- Born: Deborah Tennyson October 13, 1974 (age 51) Boston, Massachusetts
- Education: Emerson College
- Occupation: Radio Personality
- Years active: 1991–present
- Children: 1
- Website: http://www.cherryontop.com/

= Cherry Martinez =

Deborah Tennyson (born October 10, 1974), known professionally as Cherry Martinez, is a radio personality, DJ, program director, philanthropist, and chairman/publisher of Cherry On Top.
Cherry Martinez was host of No. 1 evening DJ program in New York, Power 105.1 and following host for the nationally syndicated radio program “Power After Hours”. Also specializing in celebrity news, guest interviews included Jae Millz, Chrisette Michele, Adrienne Bailon, and Charlie Baltimore. Cherry is also known for founding the annual women's media/entertainment ceremonial Girl Power Awards, with (VH1 Executive Producer, CEO) Mona Scott and a developed feud with radio DJ Funkmaster Flex of rival station Hot 97. She is recognized as the voice on the Hip Hop record “Funkorama” by Redman off the Insomnia (Erick Sermon album).

==Radio career==

Cherry Martinez attended Emerson College where she penned the handle “Cherry Martinez” while hosting the WERS-FM (88.9) College radio program.

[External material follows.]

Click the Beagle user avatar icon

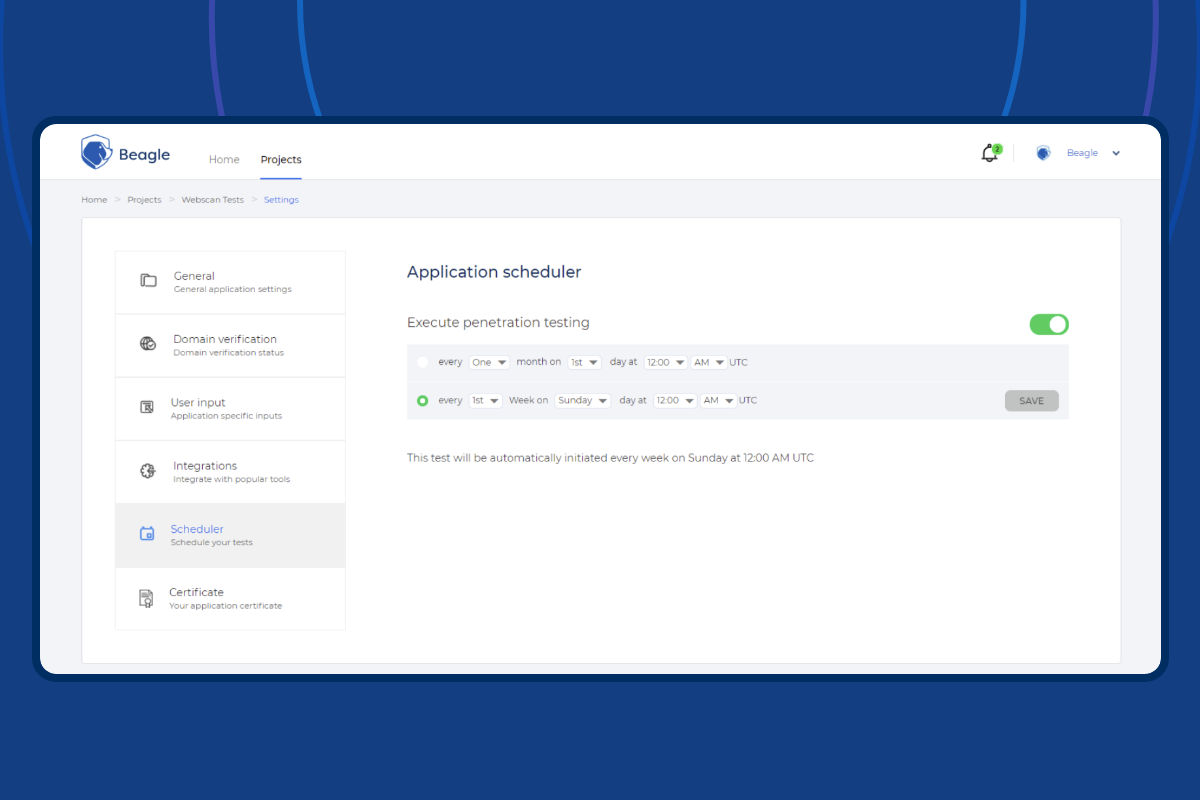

Cherry received her first position in 1992 as an intern for Boston's Wild AM (1090) radio station. Cherry was then hired by the program director Stephen Hill, now vice president of music programming and talent at BET, to run segments on Fridays, Saturdays, and Sundays.

In June 2003, while at Sirius Satellite Radio in Philadelphia, Cherry was hired by WWPR-FM (Power 105.1) program director Michael Saunders to serve as a DJ, moving on to host the 6pm show.

==Public Disputes==

In 2006, DJ Funkmaster Flex of Hot 97 reportedly made derogatory remarks against Cherry Martinez on air and made references against her surname citing Hot 97 co-host, Angie Martinez, “is the only Martinez that matters.” For his part, Flex says of the name calling, I didn't say it; somebody said it while I was on the air. I made sure that they never said it again. Adding I was teasing her about it because it's what radio is built on. You're in a war; it's about building your name and staying on top.

Cherry Martinez responded to the broadcast with a release of a Diss track that played as the intro for listeners of the show and published an open letter on observations of struggle for women in media, citing “The radio industry is like Highschool”.

==Award Ceremonies==

In 2012, Cherry Martinez founded an award ceremony celebrating powerful women in media and entertainment honoring Mona Scott in production of VH1 show Love and Hip Hop, as well presenting the “Girl Power Award” to Jennifer Graziano of Mob Wives. Awards were also given to publicly voted sororities, and schools in African American, and Hispanic communities.